Overtime work was being paid at normal instead of higher rates, an Air Malta employee complained yesterday at a seminar organised by the Union Ħaddiema Magħqudin, rekindling an election time controversy.

“During the election we had poured scorn on a proposal for overtime to be paid at normal rates but that is how we are ending up. Negotiations are leading us nowhere and it is time for action to be taken,” a UĦM member, who identified himself as an Air Malta employee, said during question time.

At the height of the 2008 election campaign, controversy raged over a comment by then Labour deputy leader Charles Mangion, which many interpreted as being a suggestion to have overtime paid at normal rates to improve competitiveness.

The Director of Labour and Industrial Relations, Noel Vella, told the seminar that payment for overtime was regulated by law and asked employees to report abuse in this regard.

However, UĦM general secretary Gejtu Vella acknowledged the overtime comment, insisting that as a union it faced many situations where employers disregarded the law and pressurised workers to accept such conditions.

Mr Vella cited the example of a “prominent government company”, which he did not mention by name, where the union had to intervene after a pregnant woman was asked to leave her job.
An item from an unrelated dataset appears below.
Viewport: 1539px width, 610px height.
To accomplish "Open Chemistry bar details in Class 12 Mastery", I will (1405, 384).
“These are realities we face at the place of work every day. We believe that solutions are best reached by sitting at a table with employers but this union has never and will never desist from taking industrial action if it deems fit to do so,” Mr Vella said.

Celebrating its 44th anniversary with a conference for members, the union yesterday launched a document on its social vision in response to the government’s Vision 2015.
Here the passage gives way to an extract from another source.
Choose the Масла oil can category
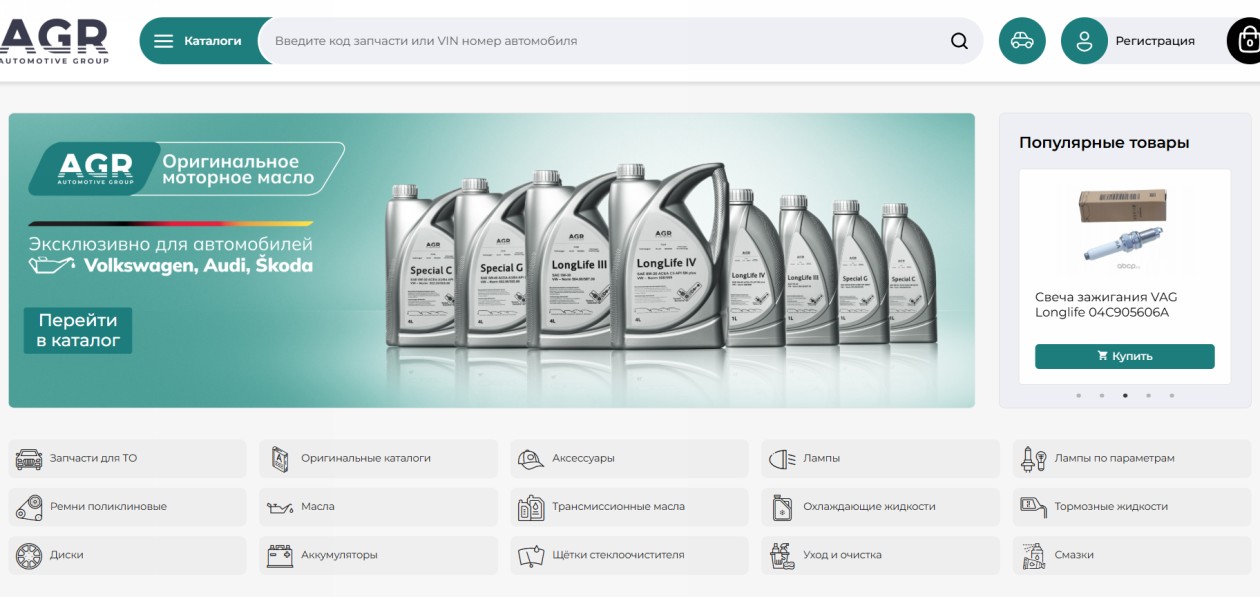Image resolution: width=1260 pixels, height=597 pixels. click(378, 506)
The document tackles six sectors – education, health, the family, democratic institutions, the electronic revolution and better quality of life.

Proposals include that all workers should be entitled to a minimum of 120 hours of paid study leave spread over three years to attend courses.

Another is for public private partnerships to be formed between state and private hospitals to cut down on the waiting list for surgeries.

The government, the UĦM said, should introduce tax relief benefits for families with children.

It said that chairmen of regulatory bodies should be appointed by the President, acting on a resolution of Parliament, supported by the votes of at least two thirds of MPs.

The document says the Auditor General should have the power to refer to the police for further investigation cases where there is prima facie abuse of public funds. Moreover, all recommendations by the Ombudsman should be upheld.

Other proposals are for workers on the minimum wage to be encouraged to participate in apprenticeship schemes, training and courses to upgrade their skills and they would receive an allowance for doing so.

With reference to migrants at Marsa who loiter around every morning hoping to be employed, Mr Vella said this was “a degrading market of work” that led to inhuman and abusive conditions for migrants.

To tackle this situation the union is proposing that all immigrants entitled to work should be registered with the Employment and Training Corporation. Businesses seeking to recruit such workers had to seek approval from the ETC and the wages would be paid to the corporation which would act as a broker between the employer and migrants.

The union is expecting feedback on the document and a final version will be presented to members in a year’s time for approval at the general conference.